■ **Problem details**: Repeat the listing from the line containing "Viewport: 228px width, 128px" through the end of the listing, both ends included, and leave out the pictures.

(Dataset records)
::::::::
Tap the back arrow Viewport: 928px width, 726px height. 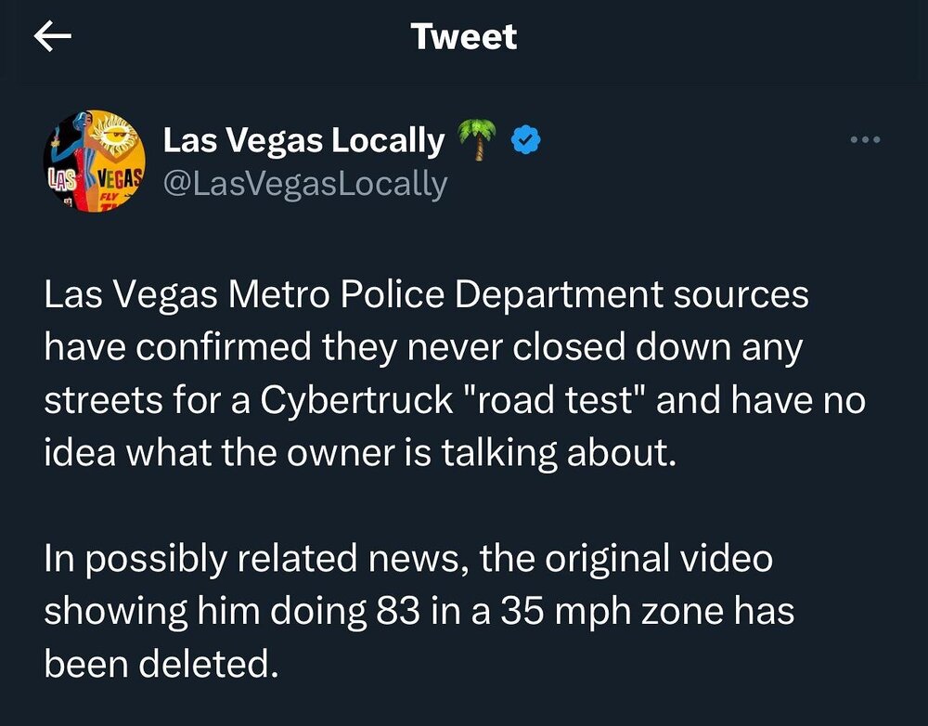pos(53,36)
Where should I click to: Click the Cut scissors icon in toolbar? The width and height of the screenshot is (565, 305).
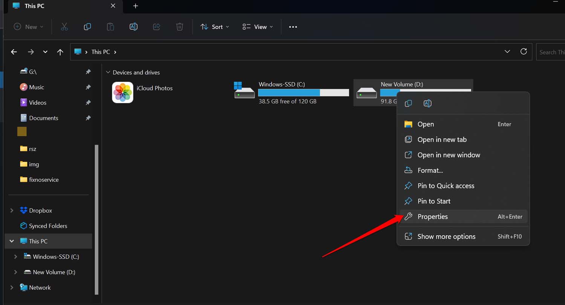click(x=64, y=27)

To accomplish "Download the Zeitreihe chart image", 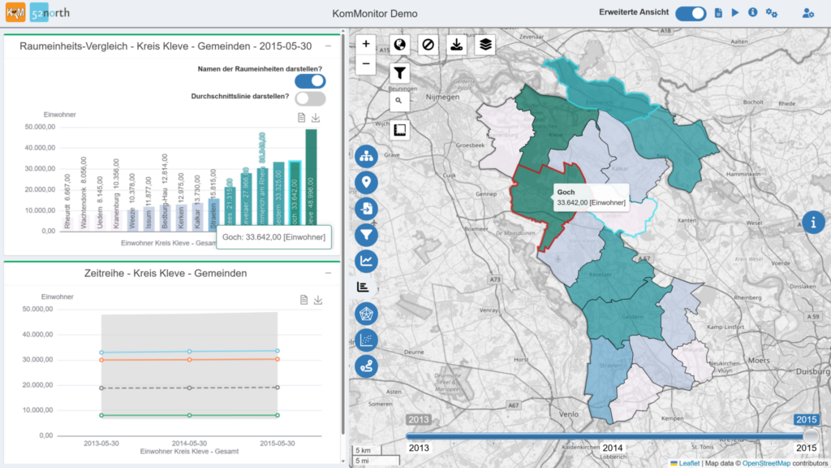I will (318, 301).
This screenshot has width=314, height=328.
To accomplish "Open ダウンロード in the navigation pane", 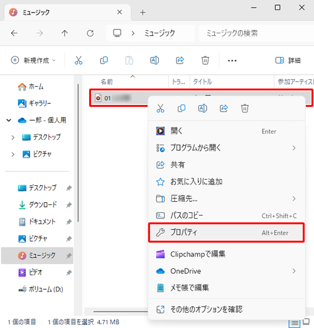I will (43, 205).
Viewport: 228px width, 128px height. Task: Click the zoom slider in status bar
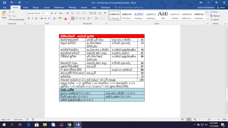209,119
::::::::
■ **Exercise output**:
Viewport: 228px width, 128px height. Task: Click the zoom slider in status bar
209,119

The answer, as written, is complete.